Plus sérieusement, on aurait pu prendre des précautions raisonnables vis à vis des plus fragiles sans tomber dans le gaspillage grossier des fonds publics.

Comment maintenant se sortir d'une situation qui, si elle n'était consternante, friserait le ridicule?

C'est là qu'on s'enfonce un peu plus dans le grotesque.

La grippe A, nous dit-on, est bien passée avec toute sa violence, mais on ne s'en est pas aperçu. Vous, moi, parents, amis, collègues, avons eu la grippe sans nous en rendre compte. C'est comme pour le Père Noël: elle est bien entrée, mais personne ne l'a vue. Tout cela pour nous prouver que les éminents prévisionnistes du malheur ne se sont point trompés de girouette.

Pondre un tel argument est proprement scandaleux, d'abord vis à vis des malheureuses victimes bien réelles, hélas!.

 Si l'on ne s'était pas affolé et à la limite dispersé, peut-être aurait-on pu s'organiser plus efficacement pour limiter leur nombre, ne serait-ce qu'en ne tenant pas à l'écart les généralistes. Qui, mieux qu'eux, est en mesure de connaître, chacun dans sa clientèle, le sujet à protéger absolument?

Il fallait cibler et non divaguer à tout va.

Dans toute pandémie, on sait que des êtres plus résistants que d'autres ne développent pas la maladie, sinon au Moyen Age, tous nos ancêtres seraient morts de la peste ou du choléra. A cette époque noire l'Humanité aurait pu être rayée du paysage aussi sûrement que les dinosaures. C'est au pourcentage de ceux qui sont mis en danger ou malheureusement succombent, qu'on mesure la gravité du problème de santé. Je vous laisse le soin, dans le cas présent, de faire le calcul et de le comparer aux ravages de la peste.

Des questions inquiétantes à propos des grands problèmes de la Planète sont désormais posées. Qui croire?
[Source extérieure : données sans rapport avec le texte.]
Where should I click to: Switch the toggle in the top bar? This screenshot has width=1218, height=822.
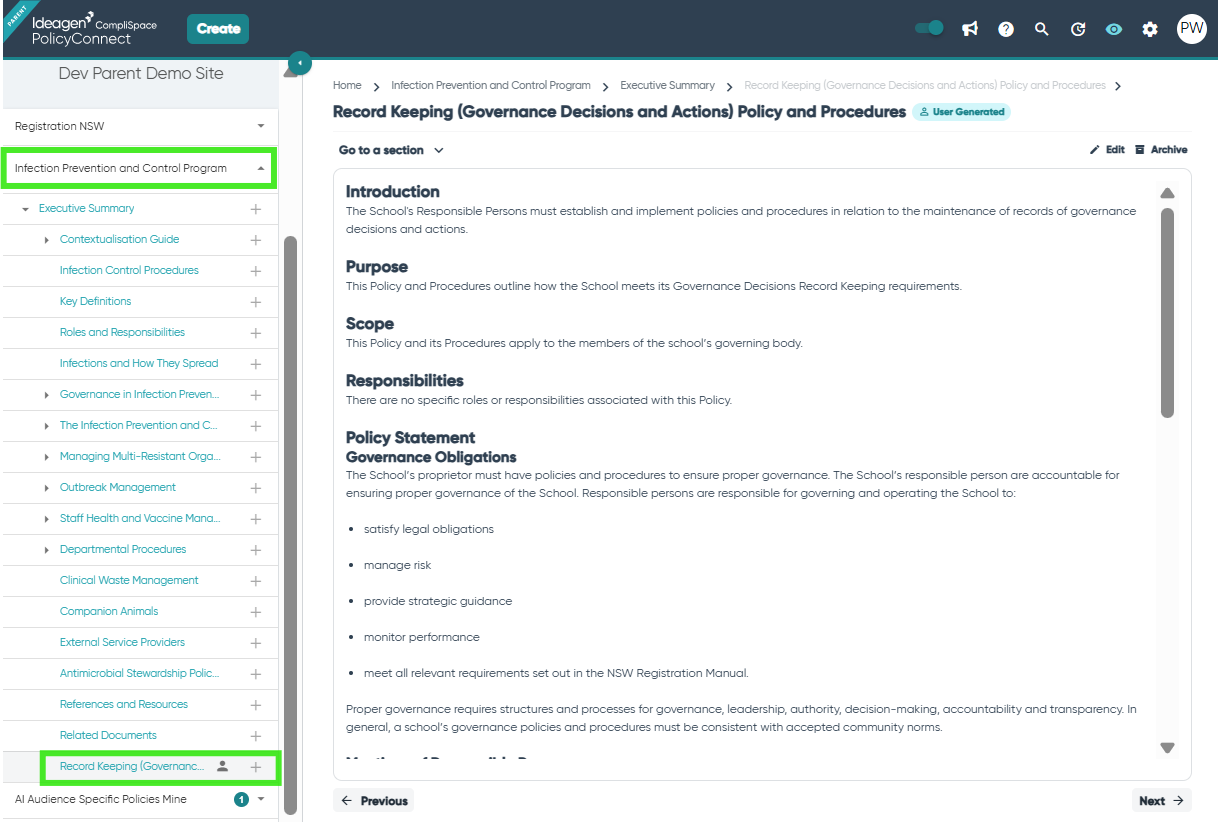coord(928,29)
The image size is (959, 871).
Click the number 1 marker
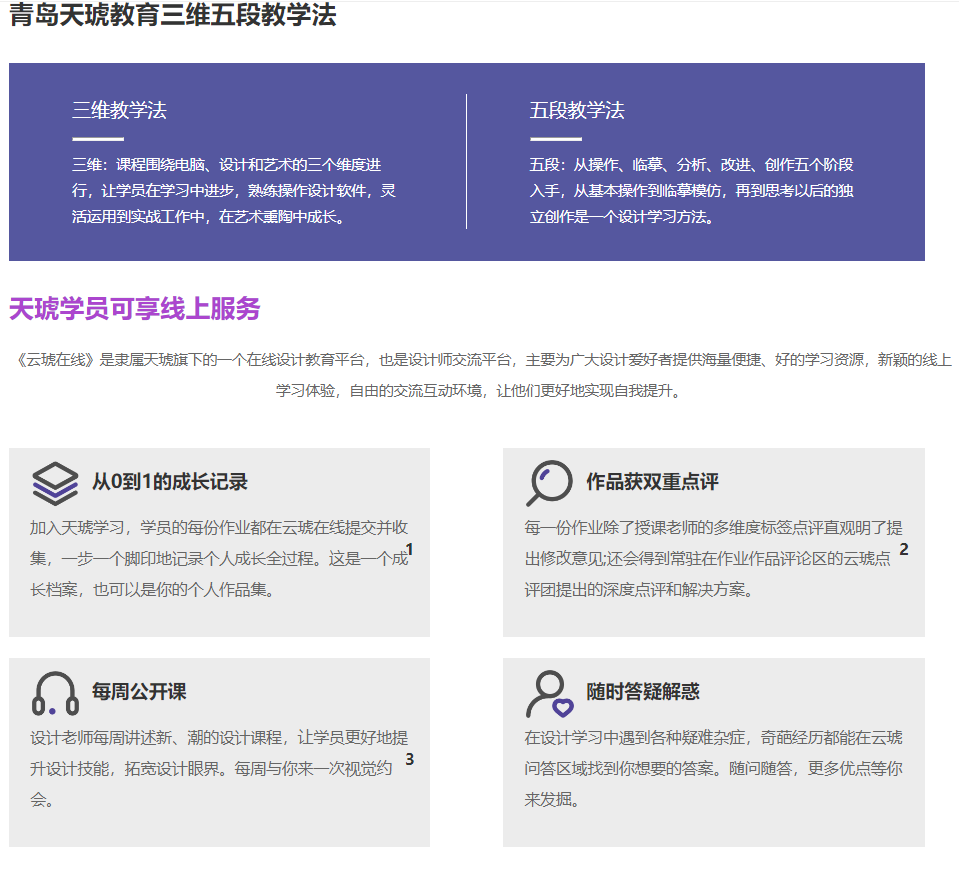coord(409,549)
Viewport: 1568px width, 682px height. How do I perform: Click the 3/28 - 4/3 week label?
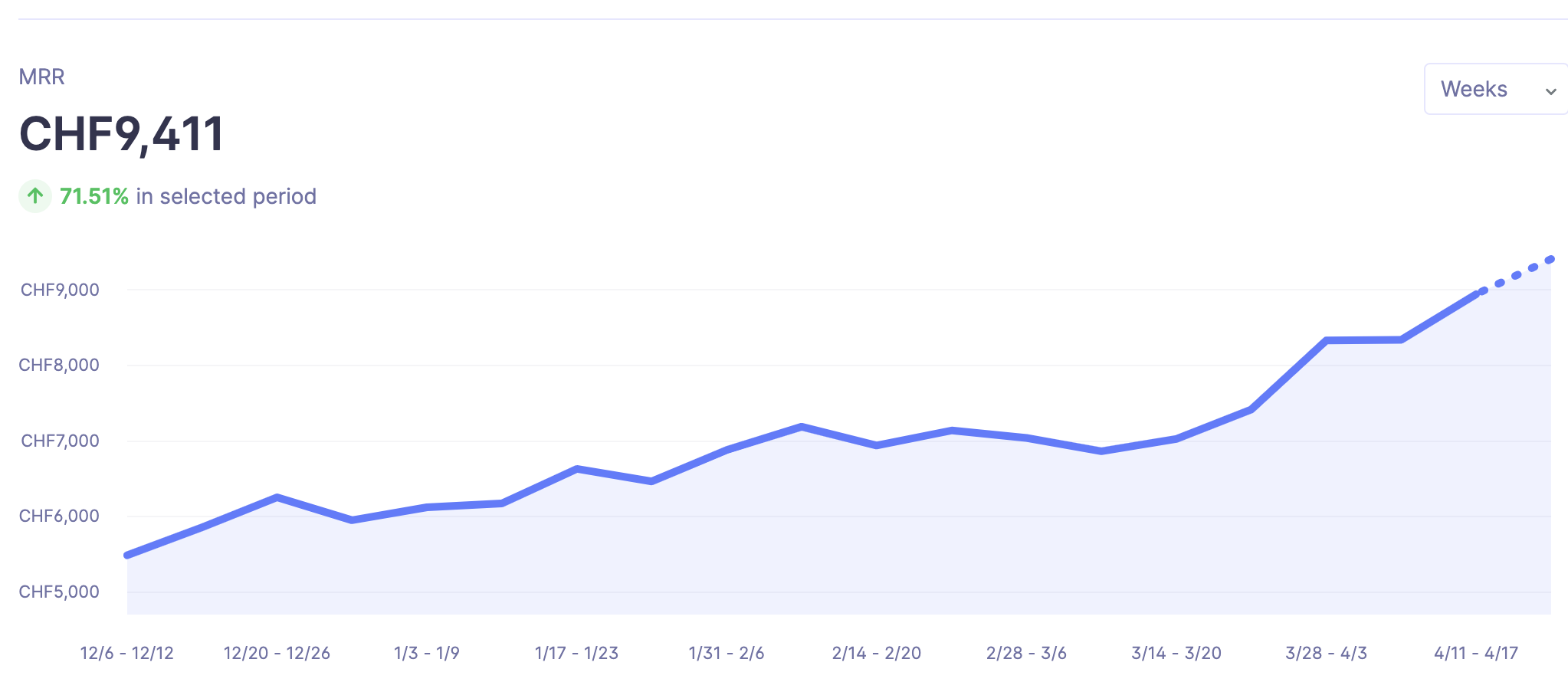[x=1326, y=653]
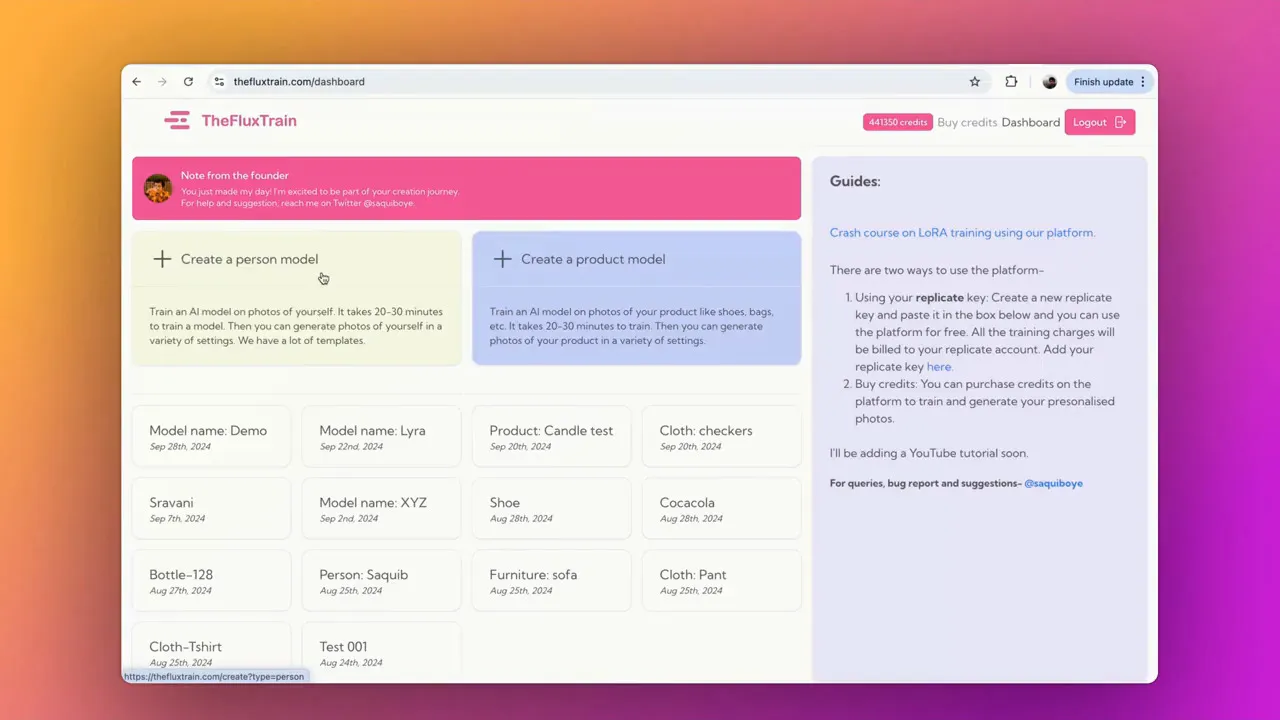
Task: Reload the page with the refresh icon
Action: pos(188,81)
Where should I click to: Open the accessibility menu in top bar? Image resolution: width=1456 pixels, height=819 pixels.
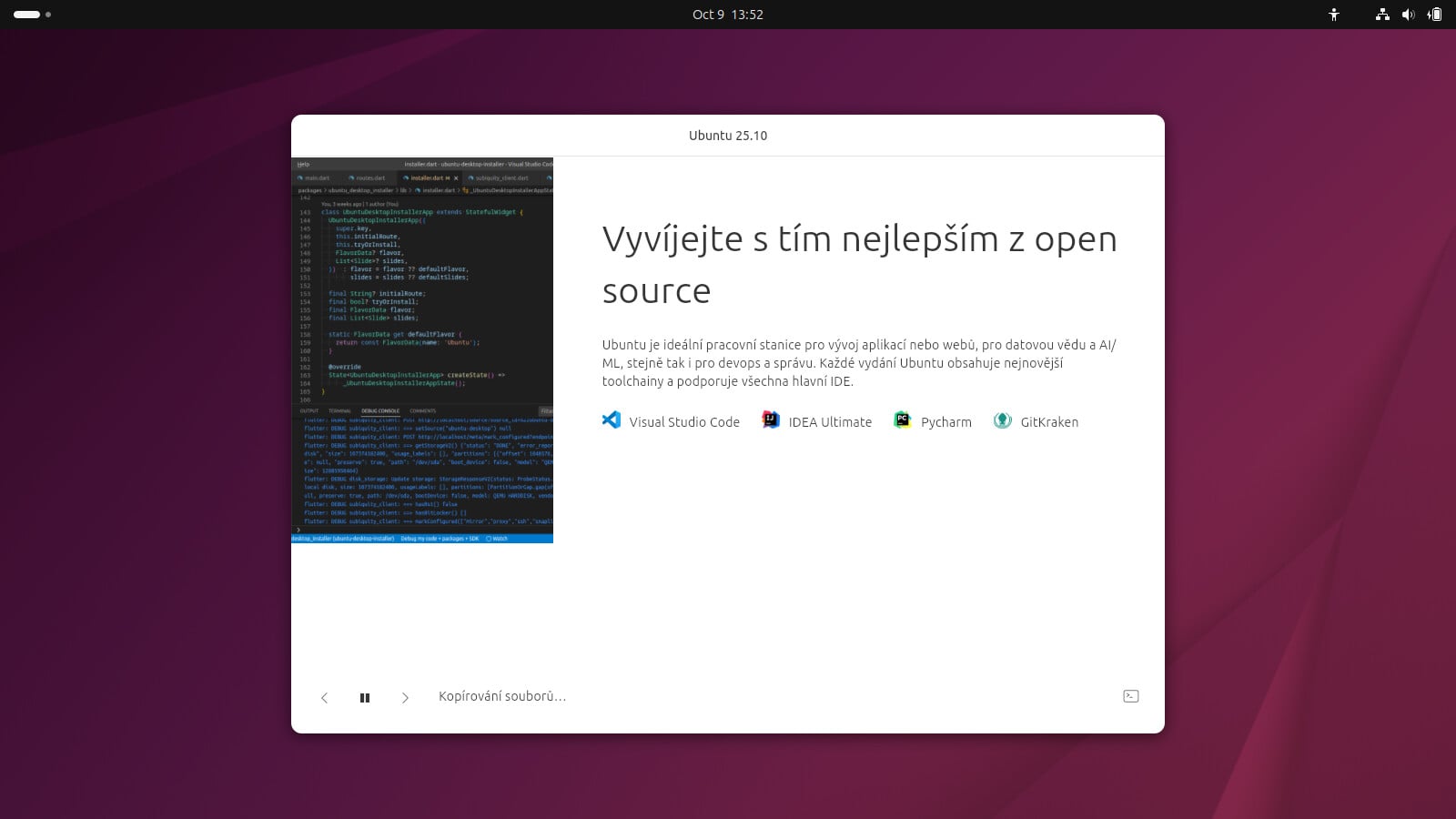click(1334, 15)
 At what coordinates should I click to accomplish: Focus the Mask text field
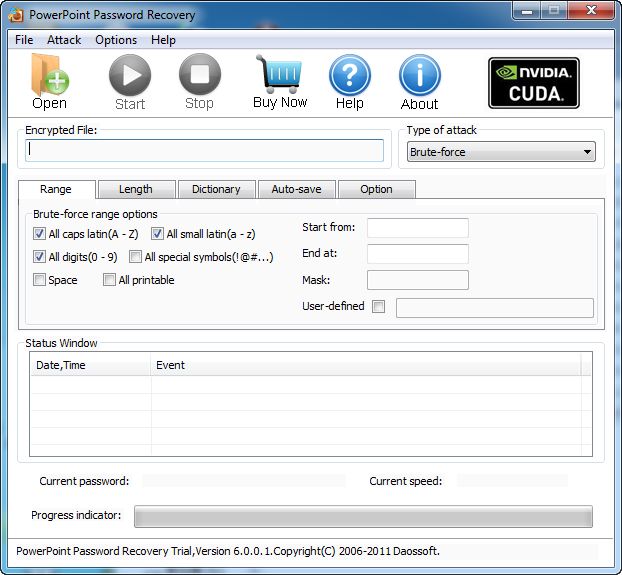pyautogui.click(x=417, y=280)
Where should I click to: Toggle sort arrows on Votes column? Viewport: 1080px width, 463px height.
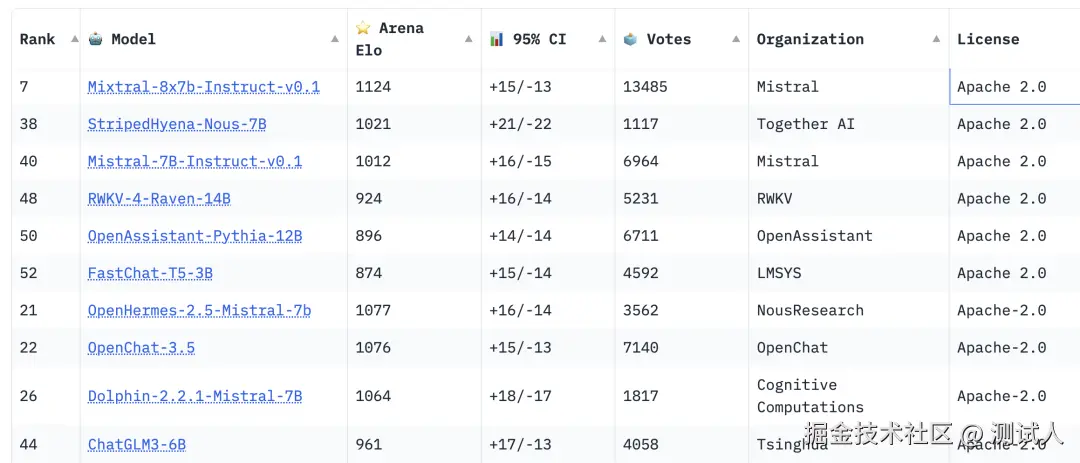click(x=736, y=39)
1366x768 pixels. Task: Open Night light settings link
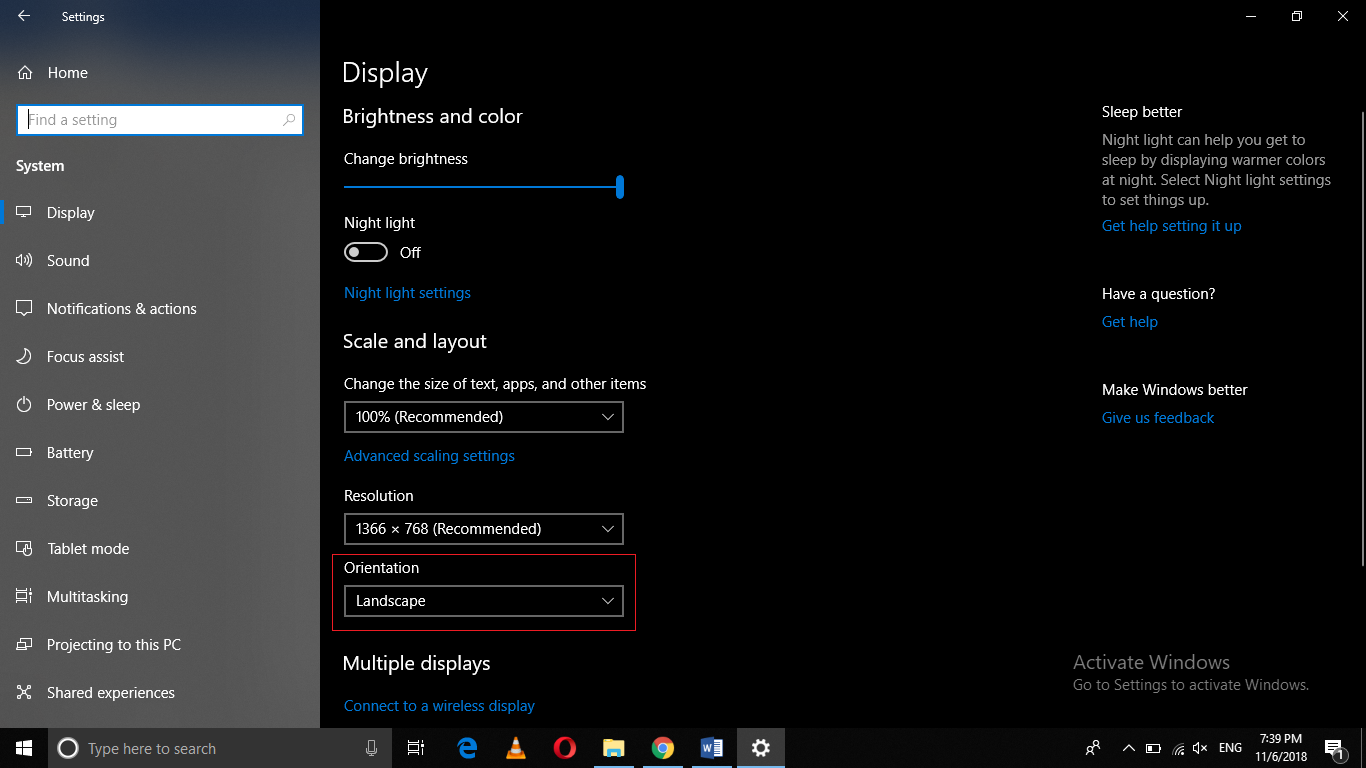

Que croire? quand ceux qui sont chargés de nous éclairer, qui ont été formés et se sont spécialisés pour ça, se réfugient systématiquement derrière le confortable principe de précaution.

En vérité tous ces gens importants, imbus de leur science, sont à l'image d'une société où plus personne n'a le courage d'affronter ses responsabilités, où la moindre bruine déclenche aussitôt l'ouverture des parapluies.

 

 * fluctuat :  malmené par les flots, sur le point de couler.